When the scientists analyzed these patients more closely, they saw that the cytotoxic T-cells were still present in their blood even after 12 weeks following the transfer. The scientists speculated that the T-cells persisted longer because a specific sub-population was behaving like long-lived memory T-cells, maintaining the ability to replicate and ensure continued response to antigens over time.
The researchers believe the positive clinical response seen in patients might be due to “epitope spreading”: the transferred T-cells attack the melanoma cells and destroy them. This stimulates an inflammatory response and expands the variety of melanoma specific antigens to be presented to naive T-cells that in turn recognize other cancer antigens.
In fact, the team observed that the immune cells isolated from the two patients who were in complete remission responded to a variety of melanoma-specific antigens besides MART1, supporting their proposed model.

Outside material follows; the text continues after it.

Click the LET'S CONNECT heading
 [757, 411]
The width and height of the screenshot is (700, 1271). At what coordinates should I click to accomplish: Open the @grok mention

Researchers also wanted to understand why all patients did not respond to this therapeutic approach. They isolated T-cells from patients who did not respond to therapy and found they expressed a receptor called PD-1 on their surface, a protein that upon binding to its receptor, silences responses to T-cells. In fact some tumor cells produce PDL1 protein and evade the immune system in this way. This may partially explain why some patients do not respond to the therapy.
Scientists now think these “non-responder” patients may benefit from therapies that block PD-1 receptors in combination with CTLA-4 inhibition and T-cell “training.”
When T-cells are exposed to antigenic peptides they express different receptors on their surface. If the most common receptors expressed on the surface of T-cells from patients who respond well to treatment could be identified, these could be induced on the surface of the T-cells of non-responders using viral vectors, potentially ameliorating “outcomes in a larger subset of patients but also to be more feasible in terms of a Phase 2 trial,” Chapuis said in a press release.
Although very promising, these results are from a very small number of patients and cannot predict a general response from an entire population. Future larger-scale studies are necessary.